Otherwise, you can make the best of it, like the woman I saw cross-country skiing this past month on the Prospect Park ballfields, taking in the last of the snow before the warmer days this week. My mind instantly wanders to where she keeps those skis, and therefore onto the size of her apartment.
In another inclination of sweating, January has been referred to as a disease. Coined by myself, at least. A disease with no cure, no ailments; nothing one can do except close your eyes, fight through the pain, and, of course, sweat it out until the fever (and month) is over.

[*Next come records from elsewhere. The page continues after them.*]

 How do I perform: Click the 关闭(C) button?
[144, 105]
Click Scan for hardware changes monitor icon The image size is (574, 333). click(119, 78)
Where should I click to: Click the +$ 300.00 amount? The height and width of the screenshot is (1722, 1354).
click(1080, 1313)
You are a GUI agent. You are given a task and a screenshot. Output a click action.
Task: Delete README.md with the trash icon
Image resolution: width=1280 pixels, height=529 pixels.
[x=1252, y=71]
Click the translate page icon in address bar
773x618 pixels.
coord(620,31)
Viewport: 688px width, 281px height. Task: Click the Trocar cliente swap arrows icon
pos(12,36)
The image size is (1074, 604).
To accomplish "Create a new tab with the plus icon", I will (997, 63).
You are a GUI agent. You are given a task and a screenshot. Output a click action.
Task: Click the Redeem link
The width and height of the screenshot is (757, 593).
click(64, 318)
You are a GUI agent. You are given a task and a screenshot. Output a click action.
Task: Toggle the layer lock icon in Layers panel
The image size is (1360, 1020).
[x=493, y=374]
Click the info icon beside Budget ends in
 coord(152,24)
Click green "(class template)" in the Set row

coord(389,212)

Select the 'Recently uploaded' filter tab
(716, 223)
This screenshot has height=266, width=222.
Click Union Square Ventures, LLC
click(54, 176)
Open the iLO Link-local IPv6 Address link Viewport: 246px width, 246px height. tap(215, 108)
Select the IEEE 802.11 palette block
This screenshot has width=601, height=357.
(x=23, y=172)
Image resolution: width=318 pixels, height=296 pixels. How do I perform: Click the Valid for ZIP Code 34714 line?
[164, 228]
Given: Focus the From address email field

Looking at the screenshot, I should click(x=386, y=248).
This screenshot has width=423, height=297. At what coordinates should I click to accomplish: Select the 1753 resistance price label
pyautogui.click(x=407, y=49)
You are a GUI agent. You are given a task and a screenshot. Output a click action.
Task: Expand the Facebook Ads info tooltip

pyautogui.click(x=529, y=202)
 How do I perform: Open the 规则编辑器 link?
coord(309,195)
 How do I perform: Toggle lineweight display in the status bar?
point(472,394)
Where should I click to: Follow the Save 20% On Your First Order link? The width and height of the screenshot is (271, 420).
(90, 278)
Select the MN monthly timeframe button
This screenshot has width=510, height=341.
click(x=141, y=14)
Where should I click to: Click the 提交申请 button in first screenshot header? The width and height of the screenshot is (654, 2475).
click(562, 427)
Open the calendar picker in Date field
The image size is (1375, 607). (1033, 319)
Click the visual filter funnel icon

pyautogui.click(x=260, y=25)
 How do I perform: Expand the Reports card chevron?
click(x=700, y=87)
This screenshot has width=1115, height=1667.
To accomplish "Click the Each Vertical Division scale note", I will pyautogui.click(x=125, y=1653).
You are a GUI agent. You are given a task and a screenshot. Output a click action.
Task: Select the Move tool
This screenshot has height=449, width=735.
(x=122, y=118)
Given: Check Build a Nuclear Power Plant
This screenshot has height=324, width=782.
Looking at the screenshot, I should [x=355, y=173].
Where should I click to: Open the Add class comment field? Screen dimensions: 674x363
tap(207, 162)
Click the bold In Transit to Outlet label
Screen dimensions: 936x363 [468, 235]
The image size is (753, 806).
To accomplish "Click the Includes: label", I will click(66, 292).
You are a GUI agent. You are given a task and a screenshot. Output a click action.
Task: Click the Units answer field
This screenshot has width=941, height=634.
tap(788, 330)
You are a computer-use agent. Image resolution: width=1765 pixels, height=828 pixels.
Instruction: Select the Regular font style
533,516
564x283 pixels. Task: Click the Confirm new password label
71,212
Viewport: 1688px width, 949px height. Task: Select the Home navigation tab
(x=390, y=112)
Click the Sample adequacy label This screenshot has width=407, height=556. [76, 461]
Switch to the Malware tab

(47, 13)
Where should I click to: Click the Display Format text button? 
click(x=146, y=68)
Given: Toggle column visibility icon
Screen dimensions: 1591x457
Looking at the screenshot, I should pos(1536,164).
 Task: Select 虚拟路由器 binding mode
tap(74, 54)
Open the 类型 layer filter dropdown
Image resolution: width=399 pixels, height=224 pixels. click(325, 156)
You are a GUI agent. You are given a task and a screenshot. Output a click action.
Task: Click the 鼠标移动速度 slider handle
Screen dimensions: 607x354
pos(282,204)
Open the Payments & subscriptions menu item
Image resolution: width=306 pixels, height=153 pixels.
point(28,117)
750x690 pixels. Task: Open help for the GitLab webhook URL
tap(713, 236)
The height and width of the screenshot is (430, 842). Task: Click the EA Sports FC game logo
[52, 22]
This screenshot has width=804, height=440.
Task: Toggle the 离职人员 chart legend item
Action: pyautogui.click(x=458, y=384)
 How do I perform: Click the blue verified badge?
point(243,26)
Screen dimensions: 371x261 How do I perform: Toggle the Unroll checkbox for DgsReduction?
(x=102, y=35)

In a cocktail of resolutions, loss, and grudges against a new year, it becomes a month many wrestle with. For a long time, January was viewed never as a month for rebirth or resolutions, but more so as plainly the same as any other month. Entertaining notions of fun resolutions is all in a good time, such as frequenting a place enough they start to view me as a regular (done and done - thanks Moshava coffee!), or pledging to finish off the full bag of spring mix before it turns (95% success rate). But, I’ve always held strong convictions that “resolutions” are fluid, and their beginning can, well, begin, at any period of time.
But this year, January felt like a decade.
Within the last few years - and let’s be honest, it’s the years dealing with the result of my mother’s passing - January has always set its own sort of line in the sand, designating a metaphorical barrier. There’s everything leading up to the first week of January, the day where she passed, and then there’s everything after. The holiday season marks this vacuum of time not only for the holidays, but of a retreat within my own mind and body. As though nothing can be done to change the intended outcome, doomed to hurtle towards the burning conclusion of the sun.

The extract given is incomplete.